When we were children, many of us had dreams of becoming one thing or another once we became adults. This thing came out of genuine passion and excitement. Maybe writing, art, music or neuroscience for that matter. But it was something that made us feel complete and we could never imagine our lives without it. Sometimes we would spend hours daydreaming about what this might be like. We might even formulate a plan in our heads as to how we would reach that dream. And in some cases, if possible, we might begin logging hours of practice towards this dream. But then, we get older and become busy with responsibilities. And the growing pains of coming of age and eventually adulthood can sling those dreams to the backseat. And eventually, further down the line, those dreams are not even in the car any more. Why do you think so many of us are going through, or went through a "quarter life crisis"? Because we let our dreams die.
Later on down the road this "quarter life crisis" will rear its head in other ways. It will become a drinking habit, relationship problems, self-hate, financial stress. So we will tell ourself some story about why things are this way and will justify why our lives are they way they are. Or we'll believe its a case of depression so we'll go to the doctor and get medication and completely drown out what it is that our true selves are screaming at us. "Don't Let Your Dreams Die, Damnit!"
I can not think of a time in my life when I felt more at ease, more happy, more myself than when I am creating art. That was my dream. It was my dream since I could remember. I could see myself going off to New York and displaying my work in galleries and making friends with other artists and having many adventures traveling the world. But then just as described above, the dream slipped away. And I began telling myself some narrative about why I wasn't doing art any more.
"I'm not inspired"
"I am just so busy"
"I'm not really that good anyway"
"I think I want to become a tax preparer"
"My family wouldn't be too happy"
We don't need to go into discussing these narrative that we tell ourselves much, because that is all they are. They're just stories. Much like mythology. So, what would it take, or what would it be like if you took that book of stories you've been telling yourself your entire life, the stories that you created and that have been passed down to you generation after generation and you threw it in the fire? Just take a moment a think about this.
Aw, now don't you feel better. No, no, don't let those new stories come. They're just the same old stories with new words. Just let those thought bubbles float on down river.
Look, I know it's not easy. Destroying all these stories that we have taken so much time to develop. But believe me, you need to stop telling stories and start re-writing them. You don't have to write the whole book tomorrow. You just have to put in a little bit of time. Just take a step. Next thing you know you're telling your self a whole new story. Let's just hope you get it right this time. Tell yourself the story you really want to believe. The one where you have self-confidence and an abundance of health, wealth and happiness.

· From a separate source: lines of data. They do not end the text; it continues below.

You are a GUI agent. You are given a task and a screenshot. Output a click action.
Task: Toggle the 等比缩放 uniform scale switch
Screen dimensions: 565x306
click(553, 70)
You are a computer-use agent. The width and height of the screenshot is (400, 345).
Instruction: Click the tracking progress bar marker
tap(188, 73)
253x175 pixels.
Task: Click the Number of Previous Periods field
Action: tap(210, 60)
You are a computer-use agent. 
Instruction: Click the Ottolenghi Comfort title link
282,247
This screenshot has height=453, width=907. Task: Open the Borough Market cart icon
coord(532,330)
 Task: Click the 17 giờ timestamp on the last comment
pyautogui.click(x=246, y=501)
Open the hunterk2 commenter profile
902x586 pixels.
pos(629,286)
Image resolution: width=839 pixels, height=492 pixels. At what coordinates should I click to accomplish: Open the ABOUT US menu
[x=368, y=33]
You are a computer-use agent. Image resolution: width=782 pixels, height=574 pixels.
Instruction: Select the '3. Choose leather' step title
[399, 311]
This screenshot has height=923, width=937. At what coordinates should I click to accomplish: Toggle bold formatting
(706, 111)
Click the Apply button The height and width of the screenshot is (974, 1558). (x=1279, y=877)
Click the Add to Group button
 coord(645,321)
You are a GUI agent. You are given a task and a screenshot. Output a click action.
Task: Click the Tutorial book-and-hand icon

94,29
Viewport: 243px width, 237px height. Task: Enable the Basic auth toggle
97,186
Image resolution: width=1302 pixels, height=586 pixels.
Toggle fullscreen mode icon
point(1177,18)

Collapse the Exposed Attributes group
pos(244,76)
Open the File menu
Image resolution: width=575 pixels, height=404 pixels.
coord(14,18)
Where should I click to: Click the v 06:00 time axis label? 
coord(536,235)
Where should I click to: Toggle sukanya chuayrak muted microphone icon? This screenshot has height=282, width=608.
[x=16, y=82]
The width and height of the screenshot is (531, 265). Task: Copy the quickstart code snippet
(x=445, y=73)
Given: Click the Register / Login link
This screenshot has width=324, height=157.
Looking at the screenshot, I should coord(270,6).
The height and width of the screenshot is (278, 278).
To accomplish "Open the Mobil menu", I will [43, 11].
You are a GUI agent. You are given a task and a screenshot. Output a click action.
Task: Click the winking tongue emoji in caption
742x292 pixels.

It's not going to be easy. Your old stories are going to try to make their way into your life again. Your mind and body are going to be uncomfortable with all this new and different action going on in your life. I personally struggle everyday to stay on task. I face challenges too. I try to work out my story everyday so it is in favor of what I want. As an aspiring artist and stay at home mom, there are days that I only make 15 minutes of progress. Other days it's 4 hours! Which is a miracle. But everyday I am getting closer, and stronger and better. Momentum is building I am becoming more confident. I can see and feel the abundance in my life. And everyday I feel that I am living my dream. Live your dream right now!
What stories or lies do you tell yourself that prevents you from following your dreams? And how fast can you destroy all the lies?